> [What the task asks]
When writing out the entries below, keep only the lines from the line with "Click the Data Quality rules search field" to the line with "Select the card", both included, exactly as they are, and leave the pictures aside.

> [Given information]
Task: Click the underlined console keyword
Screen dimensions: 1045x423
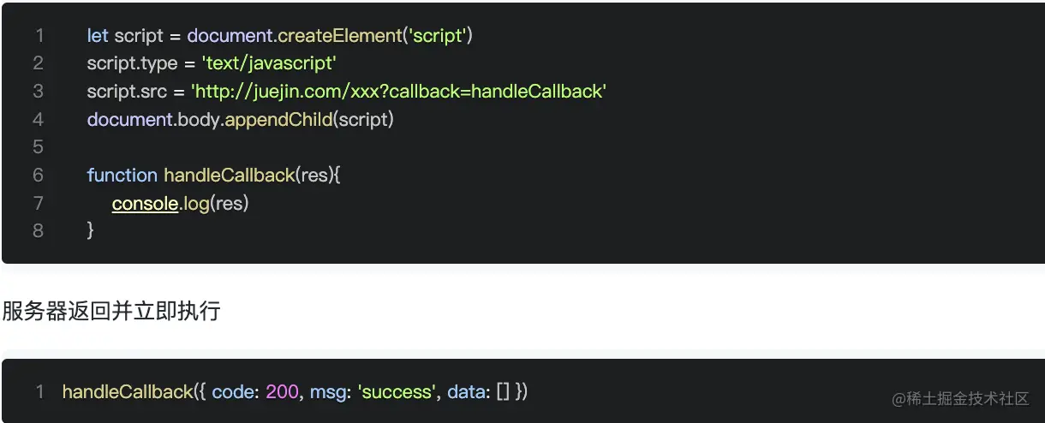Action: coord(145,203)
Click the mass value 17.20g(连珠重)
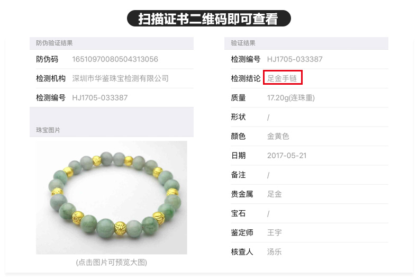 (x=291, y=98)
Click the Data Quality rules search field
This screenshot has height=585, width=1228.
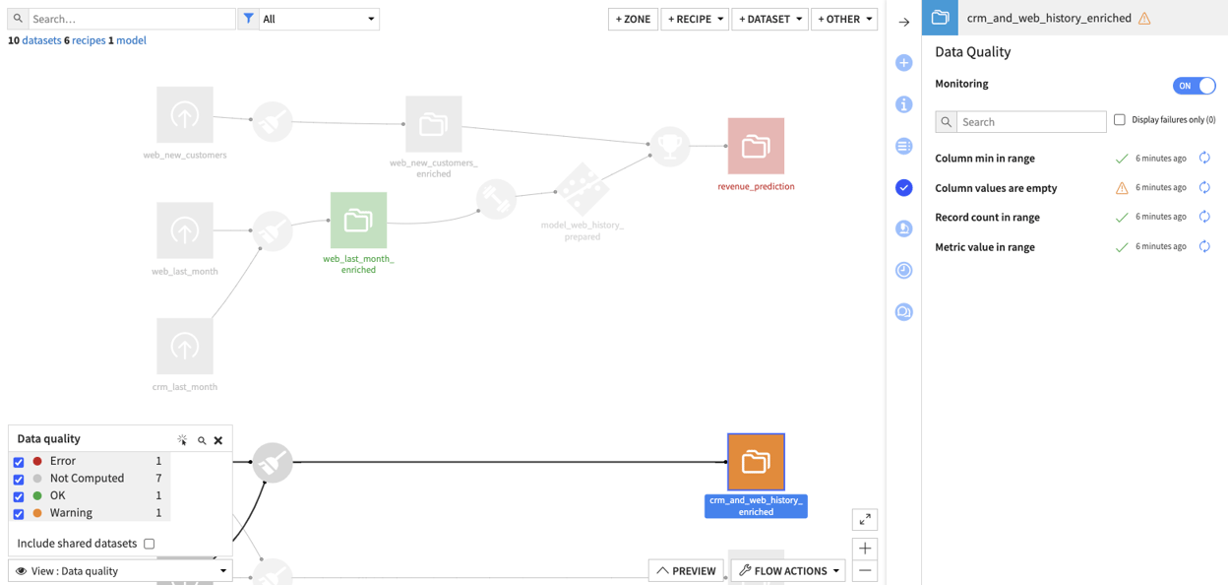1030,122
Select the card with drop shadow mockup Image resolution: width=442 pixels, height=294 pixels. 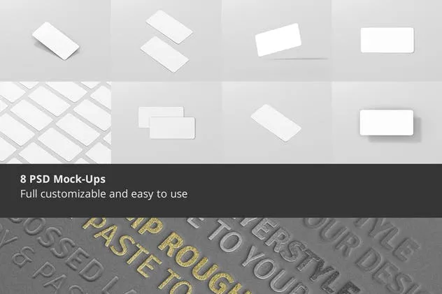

--

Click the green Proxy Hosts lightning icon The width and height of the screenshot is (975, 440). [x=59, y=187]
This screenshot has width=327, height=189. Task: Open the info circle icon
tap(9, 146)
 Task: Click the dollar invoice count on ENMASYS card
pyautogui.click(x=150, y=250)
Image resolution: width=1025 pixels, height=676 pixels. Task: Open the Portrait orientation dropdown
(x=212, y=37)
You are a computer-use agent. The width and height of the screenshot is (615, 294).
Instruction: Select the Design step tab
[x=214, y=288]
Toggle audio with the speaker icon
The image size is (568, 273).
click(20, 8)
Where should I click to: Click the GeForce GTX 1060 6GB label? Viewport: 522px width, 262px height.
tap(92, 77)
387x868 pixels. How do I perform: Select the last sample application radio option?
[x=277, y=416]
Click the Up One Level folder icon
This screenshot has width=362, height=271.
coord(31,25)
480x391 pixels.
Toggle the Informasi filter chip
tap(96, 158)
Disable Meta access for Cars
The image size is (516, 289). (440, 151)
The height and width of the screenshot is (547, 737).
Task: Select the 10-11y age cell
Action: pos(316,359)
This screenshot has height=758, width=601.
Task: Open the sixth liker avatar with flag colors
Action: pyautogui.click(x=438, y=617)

...

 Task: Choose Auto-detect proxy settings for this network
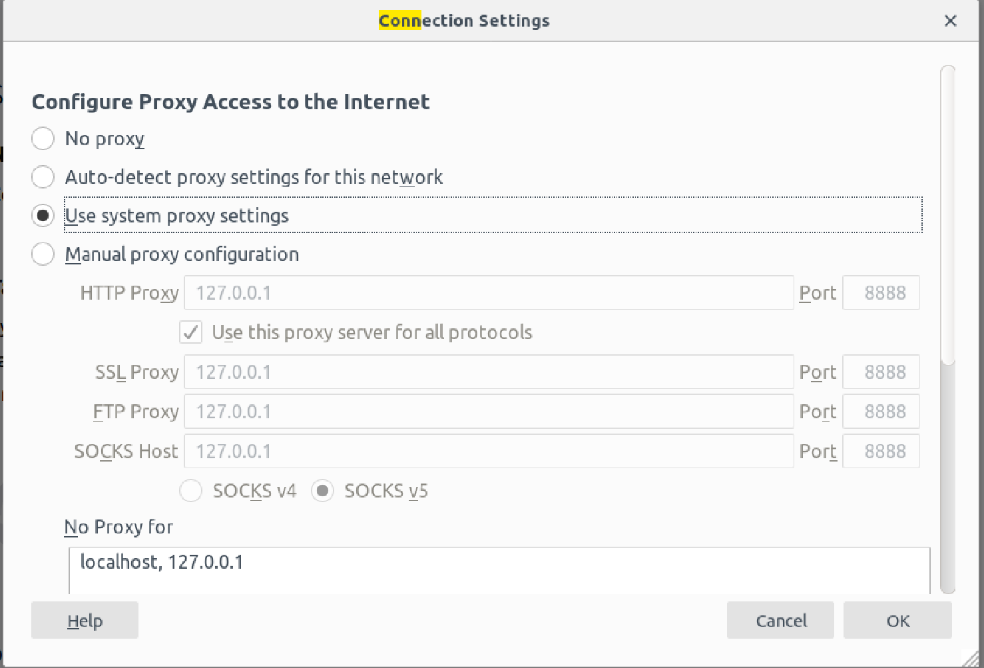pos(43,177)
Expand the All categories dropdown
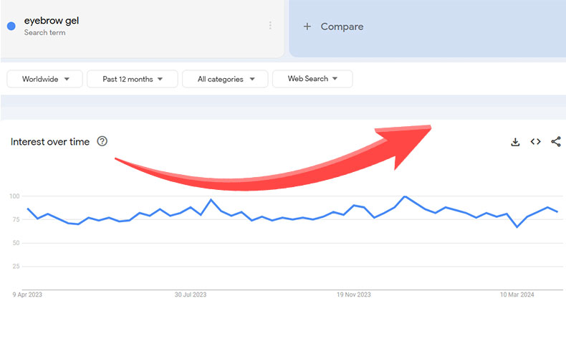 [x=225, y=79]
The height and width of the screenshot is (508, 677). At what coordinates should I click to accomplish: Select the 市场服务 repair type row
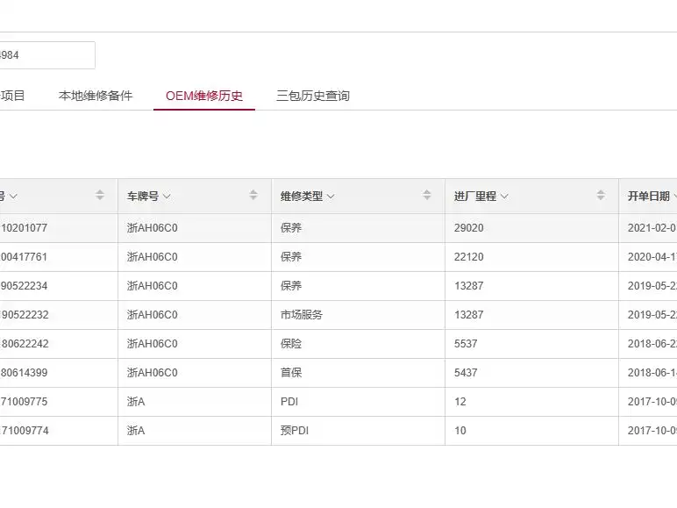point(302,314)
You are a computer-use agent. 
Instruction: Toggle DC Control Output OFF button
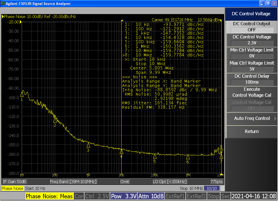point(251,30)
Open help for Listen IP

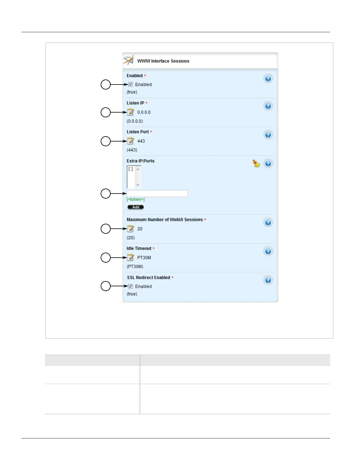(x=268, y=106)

> [Exercise answer]
Click the Data Quality rules search field
This screenshot has height=585, width=1228.
1030,122
Select the card with drop shadow mockup Image resolution: width=442 pixels, height=294 pixels. 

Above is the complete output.